Thursday, July 26, 2012

Crucified with Christ

I have been crucified with Christ and I no longer live, but Christ lives in me. The life I live in the body, I live by faith in the Son of God, who loved me and gave himself for me. Galatians 2:20

How have we been crucified with Christ?

Galatians 2:20 Footnote:

Legally, God looks at us as if we had died with Christ. Because our sins died with him, we are no longer condemned.  Colossians 2:13-15 says, "When you were dead in your sins and in the uncircumcision of your sinful nature, God made you alive with Christ. He forgave us all our sins, having canceled the written code, with its regulations, that was against us and that stood opposed to us; he took it away, nailing it to the cross. And having disarmed the powers and authorities, he made a public spectacle of them, triumphing over them by the cross."

Colossians 2:13-15 Footnote: Before we believed in Christ, our nature was evil. We disobeyed, rebelled, and ignored God (even at our best, we did not love him with all our heart, soul, and mind). The Christian, however, has a new nature. God has crucified the old rebellious nature (Romans 6:6) and replaced it with a new loving nature. The penalty of sin died with Christ on the cross. God has declared us not guilty, and we need no longer live under sin's power. God does not take us out of the world or make us robots -- we still feel like sinning, and sometimes we will sin. The difference is that before we were saved, we were slaves to our sinful nature but now we are free to live for Christ.

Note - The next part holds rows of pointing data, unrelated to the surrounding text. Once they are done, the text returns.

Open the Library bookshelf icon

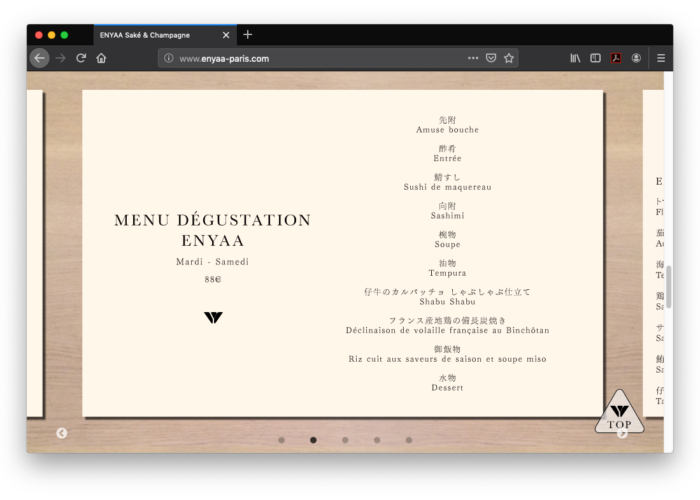[576, 58]
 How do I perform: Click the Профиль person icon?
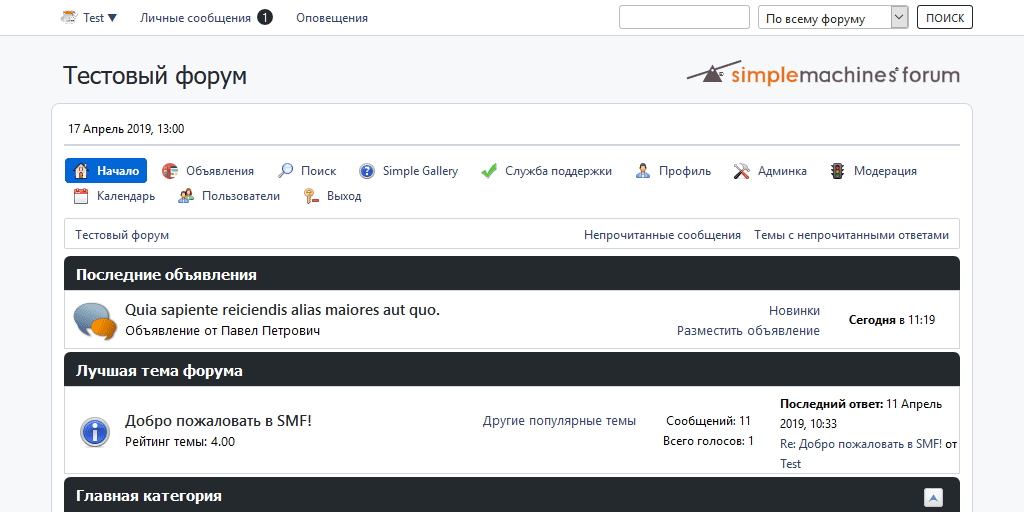pyautogui.click(x=643, y=171)
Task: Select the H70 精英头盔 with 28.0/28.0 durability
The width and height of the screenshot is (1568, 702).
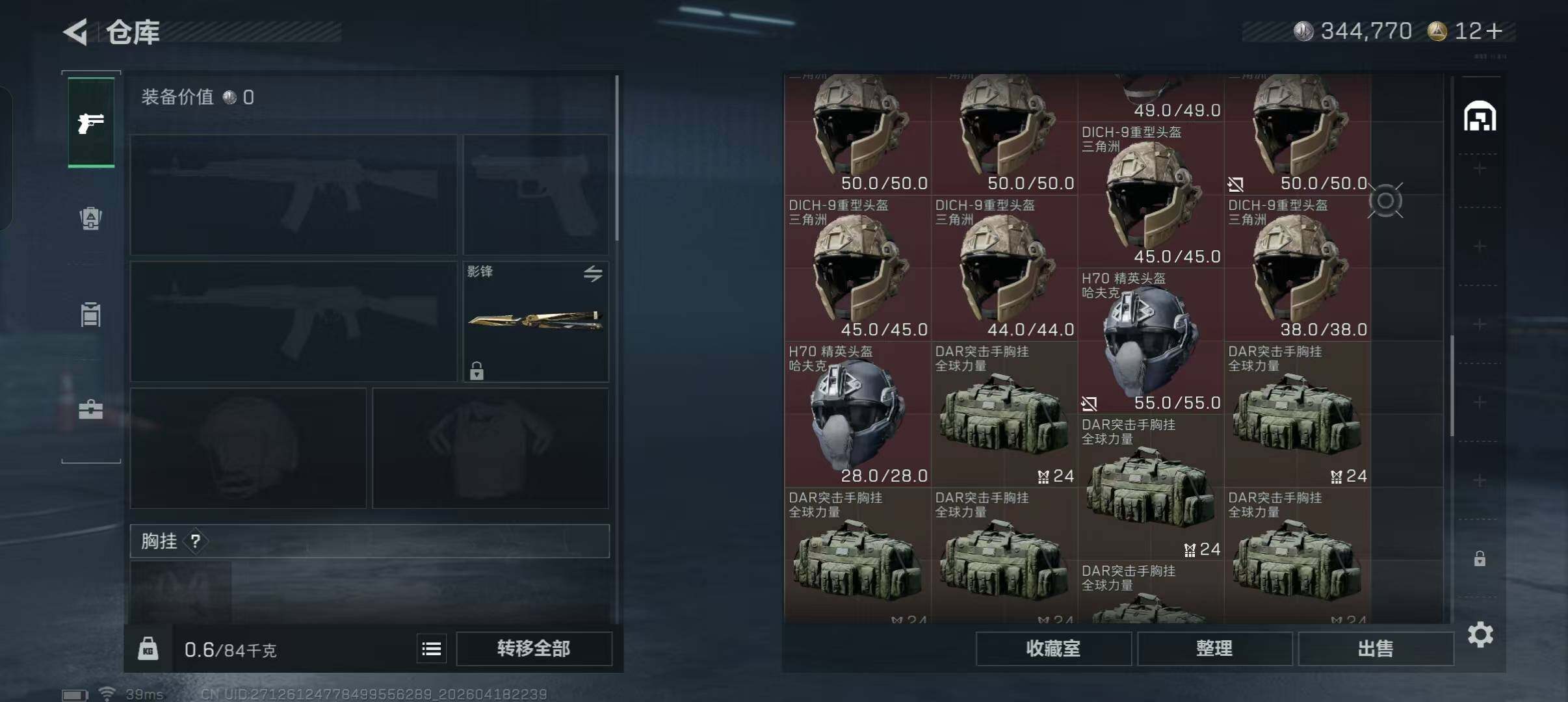Action: [857, 415]
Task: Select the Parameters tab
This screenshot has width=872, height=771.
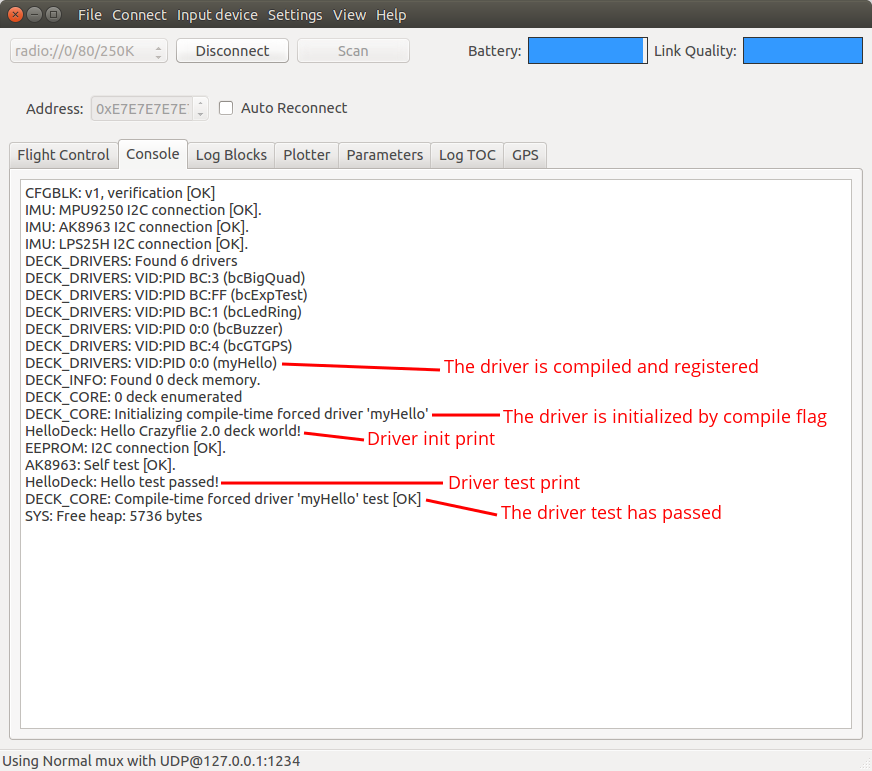Action: pos(384,155)
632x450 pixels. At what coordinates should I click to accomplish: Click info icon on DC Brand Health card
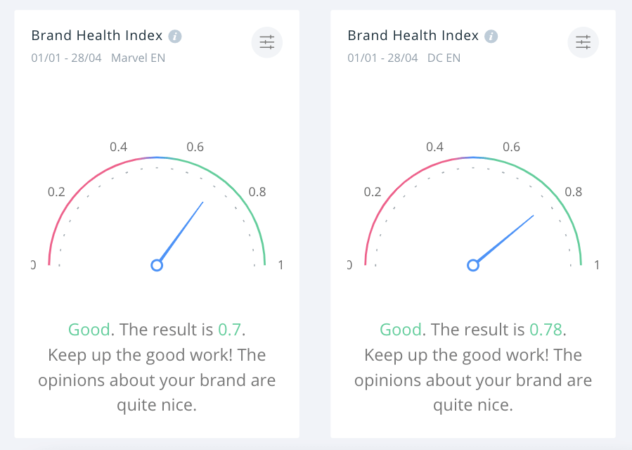tap(491, 36)
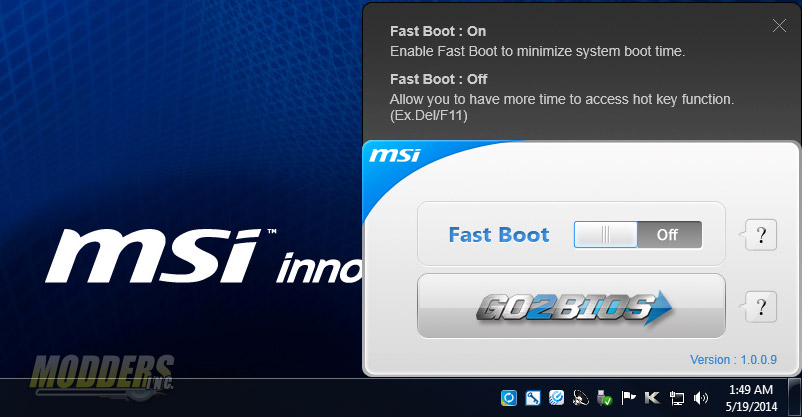This screenshot has width=802, height=417.
Task: Click the blue wrench tray icon
Action: click(533, 398)
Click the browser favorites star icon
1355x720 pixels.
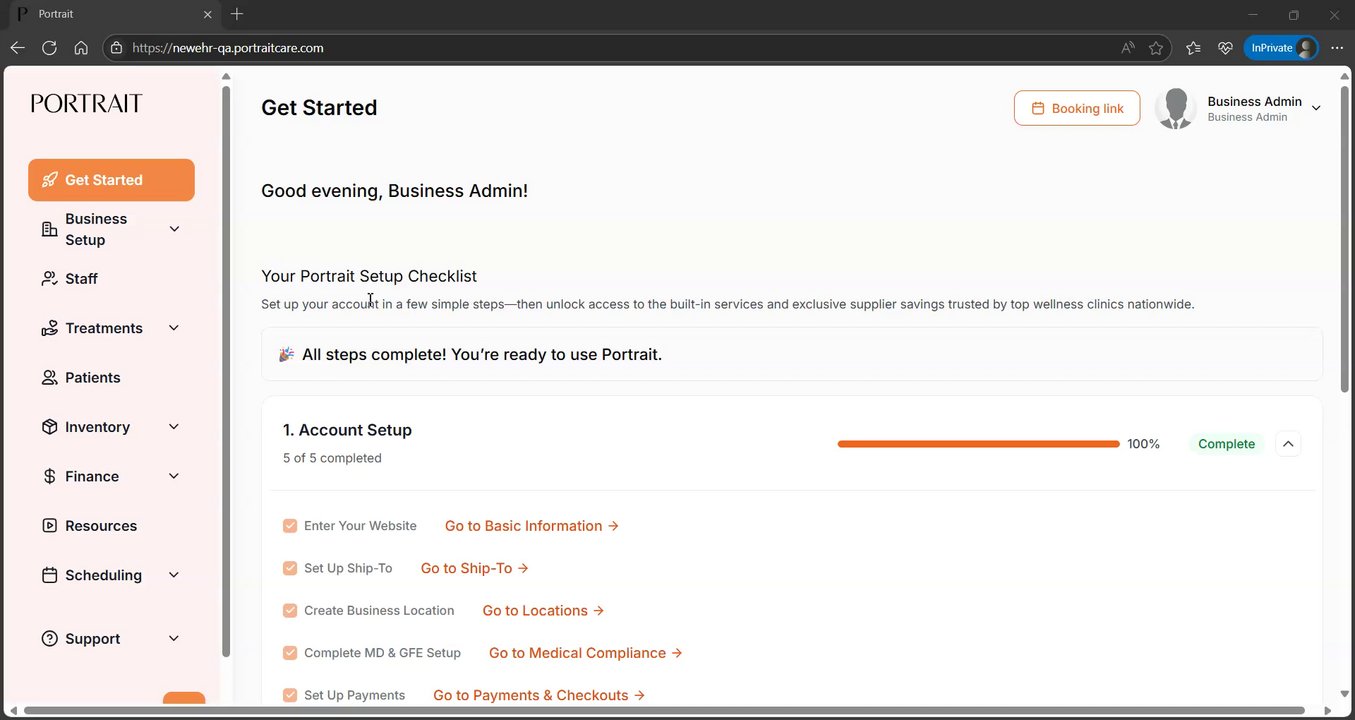[x=1156, y=48]
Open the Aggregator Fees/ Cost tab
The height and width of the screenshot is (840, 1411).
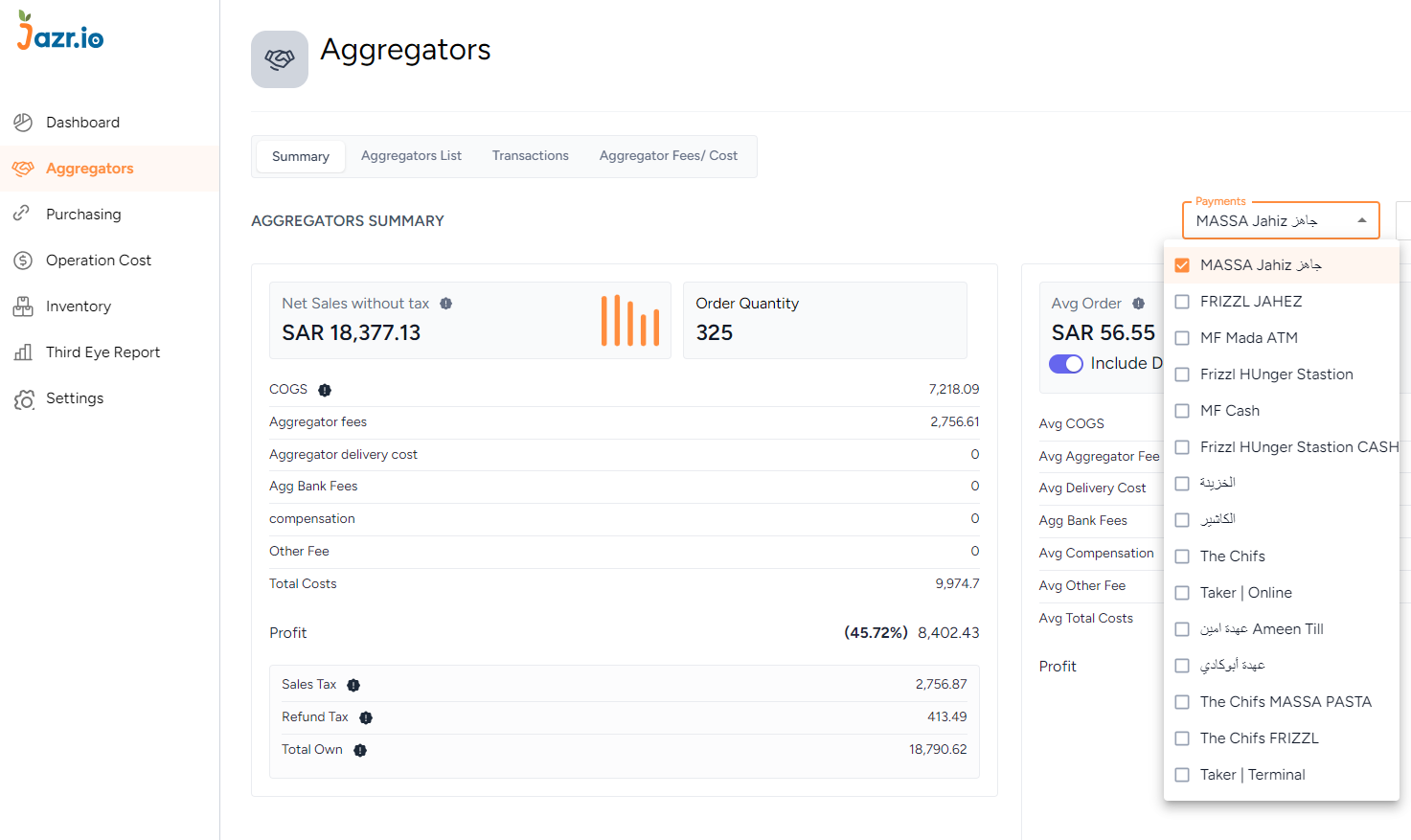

Relationally, we have become one with Christ, and his experiences are ours. Our Christian life began when, in unty with him, we died to our old life. In our daily life, we must regularly crucify sinful desires that keep us from following Christ. This too is a kind of dying with him.  Luke 9:23-25 says, "Then he said to them all: 'If anyone would come after me, he must deny himself and take up his cross daily and follow me. For whoever wants to save his life will lose it, but whoever loses his life for me will save it. What good is it for a man to gain the whole world, and yet lose or forfeit his very self?'"

And yet the focus of Christianity is not dying, but living. Because we have been crucified with Christ, we have also been raised with him. Legally, we have been reconciled with God (2 Corinthians 5:19) and are free to grow into Christ's likeness (Romans 8:29). And in our daily life, we have Christ's resurrection power as we continue to fight sin (Ephesians 1:19, 20). We are no longer alone, for Christ lives in us -- he is our power for living and our hope for the future (Colossians 1:27).


All Footnotes taken from NIV, Life Application Study Bible.